You can only seriously think about a revolution when there is broad public support and substantial institutions to make it an enduring effort and keep it from getting quickly crushed. (And you would only ever want a revolution if you had reasonable certainty that it would produce serious gains for common welfare and individual liberty.)
In the US, none of these conditions are even close to existing. The following comments by Chomsky are useful on this point:
No less insidious is the cry for ‘revolution,’ at a time when not even the germs of new institutions exist, let alone the moral and political consciousness that could lead to a basic modification of social life. If there will be a ‘revolution’ in America today, it will no doubt be a move towards some variety of fascism. We must guard against the kind of revolutionary rhetoric that would have had Karl Marx burn down the British Museum because it was merely part of a repressive society. (Radical Priorities, 21.)

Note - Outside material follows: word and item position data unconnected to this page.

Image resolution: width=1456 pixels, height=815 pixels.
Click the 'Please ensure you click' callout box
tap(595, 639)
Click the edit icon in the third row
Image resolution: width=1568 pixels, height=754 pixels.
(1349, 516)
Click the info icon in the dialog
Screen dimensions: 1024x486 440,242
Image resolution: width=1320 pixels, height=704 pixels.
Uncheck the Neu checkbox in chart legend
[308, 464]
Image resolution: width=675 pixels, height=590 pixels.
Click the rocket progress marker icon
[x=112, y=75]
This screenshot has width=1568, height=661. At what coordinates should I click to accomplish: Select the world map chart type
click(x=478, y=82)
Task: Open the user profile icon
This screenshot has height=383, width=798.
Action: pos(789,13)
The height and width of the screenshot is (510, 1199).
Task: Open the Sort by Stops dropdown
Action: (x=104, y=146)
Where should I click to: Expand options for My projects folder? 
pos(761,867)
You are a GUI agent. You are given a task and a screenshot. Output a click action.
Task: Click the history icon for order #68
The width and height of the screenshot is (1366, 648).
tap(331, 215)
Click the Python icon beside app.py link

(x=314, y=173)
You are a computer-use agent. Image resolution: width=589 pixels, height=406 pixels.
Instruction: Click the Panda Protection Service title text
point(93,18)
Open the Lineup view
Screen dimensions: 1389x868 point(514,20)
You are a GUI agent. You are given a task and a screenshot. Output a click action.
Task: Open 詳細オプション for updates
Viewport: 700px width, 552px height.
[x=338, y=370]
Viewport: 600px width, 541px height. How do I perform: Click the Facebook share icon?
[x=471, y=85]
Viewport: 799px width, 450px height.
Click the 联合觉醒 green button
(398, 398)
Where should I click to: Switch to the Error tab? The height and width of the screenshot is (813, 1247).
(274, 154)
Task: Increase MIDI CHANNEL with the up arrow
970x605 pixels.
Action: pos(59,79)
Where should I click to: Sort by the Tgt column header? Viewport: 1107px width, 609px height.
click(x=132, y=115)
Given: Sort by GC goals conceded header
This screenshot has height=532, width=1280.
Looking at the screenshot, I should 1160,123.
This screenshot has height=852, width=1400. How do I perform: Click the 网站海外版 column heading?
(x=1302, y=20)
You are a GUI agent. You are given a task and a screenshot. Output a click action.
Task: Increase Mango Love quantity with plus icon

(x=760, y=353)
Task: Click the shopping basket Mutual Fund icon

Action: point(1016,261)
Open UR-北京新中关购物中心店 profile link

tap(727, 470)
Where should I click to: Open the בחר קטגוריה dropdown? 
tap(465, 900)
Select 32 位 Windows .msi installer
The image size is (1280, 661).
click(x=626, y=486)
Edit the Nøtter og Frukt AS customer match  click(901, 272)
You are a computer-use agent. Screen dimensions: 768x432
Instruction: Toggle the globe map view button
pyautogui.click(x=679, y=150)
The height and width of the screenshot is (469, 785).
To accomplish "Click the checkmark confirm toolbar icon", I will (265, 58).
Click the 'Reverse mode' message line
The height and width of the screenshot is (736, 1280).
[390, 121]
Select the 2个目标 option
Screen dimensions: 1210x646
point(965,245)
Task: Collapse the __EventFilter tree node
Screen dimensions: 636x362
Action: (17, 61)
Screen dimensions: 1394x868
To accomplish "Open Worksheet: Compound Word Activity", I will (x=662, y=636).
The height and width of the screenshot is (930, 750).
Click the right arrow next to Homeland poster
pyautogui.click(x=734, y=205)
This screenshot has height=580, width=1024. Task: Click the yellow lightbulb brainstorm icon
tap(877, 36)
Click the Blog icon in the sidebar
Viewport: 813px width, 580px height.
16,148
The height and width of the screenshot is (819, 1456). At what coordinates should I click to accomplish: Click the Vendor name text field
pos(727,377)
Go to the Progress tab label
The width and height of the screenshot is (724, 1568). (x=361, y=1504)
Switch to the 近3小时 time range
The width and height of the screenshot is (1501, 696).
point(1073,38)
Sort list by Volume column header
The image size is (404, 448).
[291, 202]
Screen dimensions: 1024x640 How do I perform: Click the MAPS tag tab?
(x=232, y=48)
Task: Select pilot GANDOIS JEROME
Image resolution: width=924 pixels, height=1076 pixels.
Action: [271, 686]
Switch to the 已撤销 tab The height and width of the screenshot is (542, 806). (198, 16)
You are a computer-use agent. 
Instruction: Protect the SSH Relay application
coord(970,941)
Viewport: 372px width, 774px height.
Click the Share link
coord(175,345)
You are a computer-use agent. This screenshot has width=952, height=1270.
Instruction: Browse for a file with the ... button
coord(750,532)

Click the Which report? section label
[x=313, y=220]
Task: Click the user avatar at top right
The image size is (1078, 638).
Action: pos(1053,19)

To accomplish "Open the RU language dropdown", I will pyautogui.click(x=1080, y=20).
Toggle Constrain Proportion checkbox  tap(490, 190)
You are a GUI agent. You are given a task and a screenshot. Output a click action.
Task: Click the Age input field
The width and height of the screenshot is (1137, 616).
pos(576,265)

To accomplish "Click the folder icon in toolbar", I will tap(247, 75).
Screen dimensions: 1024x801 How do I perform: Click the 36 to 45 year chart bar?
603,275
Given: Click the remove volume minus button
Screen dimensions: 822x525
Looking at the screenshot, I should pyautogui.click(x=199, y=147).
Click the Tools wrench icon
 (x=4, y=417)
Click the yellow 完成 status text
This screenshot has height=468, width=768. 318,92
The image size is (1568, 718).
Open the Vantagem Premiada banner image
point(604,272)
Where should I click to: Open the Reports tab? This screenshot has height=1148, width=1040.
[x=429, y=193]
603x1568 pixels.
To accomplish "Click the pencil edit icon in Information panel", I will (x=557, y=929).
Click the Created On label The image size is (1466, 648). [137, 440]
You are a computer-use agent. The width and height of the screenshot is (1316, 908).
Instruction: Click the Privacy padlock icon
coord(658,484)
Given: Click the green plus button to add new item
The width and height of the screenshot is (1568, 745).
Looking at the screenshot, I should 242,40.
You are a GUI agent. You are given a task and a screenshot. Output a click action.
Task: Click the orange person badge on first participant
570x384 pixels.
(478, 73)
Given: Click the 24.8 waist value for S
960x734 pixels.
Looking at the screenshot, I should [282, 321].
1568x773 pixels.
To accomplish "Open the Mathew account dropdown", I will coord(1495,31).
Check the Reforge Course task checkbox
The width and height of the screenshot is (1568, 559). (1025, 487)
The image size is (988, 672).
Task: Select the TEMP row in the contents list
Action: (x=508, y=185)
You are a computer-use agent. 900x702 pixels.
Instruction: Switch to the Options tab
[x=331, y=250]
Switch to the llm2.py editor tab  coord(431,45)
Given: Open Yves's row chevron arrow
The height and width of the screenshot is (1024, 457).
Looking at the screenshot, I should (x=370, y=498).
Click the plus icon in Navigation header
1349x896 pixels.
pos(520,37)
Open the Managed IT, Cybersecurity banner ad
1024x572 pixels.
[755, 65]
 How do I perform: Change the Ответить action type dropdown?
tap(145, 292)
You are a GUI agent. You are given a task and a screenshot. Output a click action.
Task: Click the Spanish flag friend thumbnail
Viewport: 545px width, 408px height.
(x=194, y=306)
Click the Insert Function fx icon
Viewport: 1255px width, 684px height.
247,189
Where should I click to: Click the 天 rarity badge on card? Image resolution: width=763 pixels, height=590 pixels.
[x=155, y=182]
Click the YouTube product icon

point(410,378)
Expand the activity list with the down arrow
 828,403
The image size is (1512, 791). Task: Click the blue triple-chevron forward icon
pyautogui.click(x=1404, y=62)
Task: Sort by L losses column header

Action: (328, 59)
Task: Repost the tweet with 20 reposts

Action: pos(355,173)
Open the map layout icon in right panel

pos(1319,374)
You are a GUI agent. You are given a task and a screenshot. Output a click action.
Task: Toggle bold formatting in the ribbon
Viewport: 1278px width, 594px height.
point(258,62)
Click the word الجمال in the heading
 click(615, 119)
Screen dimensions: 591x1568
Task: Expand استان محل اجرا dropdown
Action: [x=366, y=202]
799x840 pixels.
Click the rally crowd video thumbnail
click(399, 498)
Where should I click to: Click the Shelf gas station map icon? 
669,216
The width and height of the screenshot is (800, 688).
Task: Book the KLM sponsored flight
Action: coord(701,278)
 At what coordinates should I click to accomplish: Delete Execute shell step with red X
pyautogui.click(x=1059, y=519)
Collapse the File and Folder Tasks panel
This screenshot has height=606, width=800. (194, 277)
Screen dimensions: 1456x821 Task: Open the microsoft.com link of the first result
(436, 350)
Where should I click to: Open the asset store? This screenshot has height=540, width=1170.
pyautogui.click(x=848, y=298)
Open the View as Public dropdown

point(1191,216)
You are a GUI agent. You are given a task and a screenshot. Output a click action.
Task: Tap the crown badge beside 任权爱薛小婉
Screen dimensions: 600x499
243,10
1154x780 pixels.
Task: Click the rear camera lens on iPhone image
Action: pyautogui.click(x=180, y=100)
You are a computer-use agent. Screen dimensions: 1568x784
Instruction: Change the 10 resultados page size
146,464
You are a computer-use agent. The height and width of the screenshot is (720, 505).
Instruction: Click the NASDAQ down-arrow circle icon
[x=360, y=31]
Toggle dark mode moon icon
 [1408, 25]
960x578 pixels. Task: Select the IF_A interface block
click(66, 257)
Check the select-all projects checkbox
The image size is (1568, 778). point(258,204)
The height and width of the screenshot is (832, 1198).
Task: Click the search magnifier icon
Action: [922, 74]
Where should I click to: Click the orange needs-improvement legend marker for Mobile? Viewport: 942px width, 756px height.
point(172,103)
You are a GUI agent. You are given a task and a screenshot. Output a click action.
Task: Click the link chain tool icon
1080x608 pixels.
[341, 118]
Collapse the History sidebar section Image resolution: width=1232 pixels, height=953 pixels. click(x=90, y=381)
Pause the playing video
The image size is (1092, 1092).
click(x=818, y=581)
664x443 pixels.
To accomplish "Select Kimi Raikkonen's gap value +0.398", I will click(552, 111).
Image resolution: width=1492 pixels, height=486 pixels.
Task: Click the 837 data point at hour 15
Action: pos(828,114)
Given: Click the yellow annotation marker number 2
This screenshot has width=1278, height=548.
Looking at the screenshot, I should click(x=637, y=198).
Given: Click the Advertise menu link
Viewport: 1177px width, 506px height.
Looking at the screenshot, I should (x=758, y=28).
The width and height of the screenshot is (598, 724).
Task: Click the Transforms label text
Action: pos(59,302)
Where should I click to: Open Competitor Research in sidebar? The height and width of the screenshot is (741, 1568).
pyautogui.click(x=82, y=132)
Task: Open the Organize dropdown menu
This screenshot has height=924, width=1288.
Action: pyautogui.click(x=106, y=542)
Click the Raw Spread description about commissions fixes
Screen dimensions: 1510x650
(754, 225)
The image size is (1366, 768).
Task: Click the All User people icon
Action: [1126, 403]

However, democratic activists can still change society from within by participating in the formation of institutions reflecting the values and priorities of a democratic society, from education to individual rights to cooperative institutional arrangements. This is where activists ought to focus their energy and efforts.
Activists who wantonly destroy property or frontally attack state institutions and power are not only doomed to immediate defeat (is anyone really going to defeat the local SWAT team or the national guard by use of violence?), but risk derailing far more effective efforts of other activists and rolling back hard-won past gains.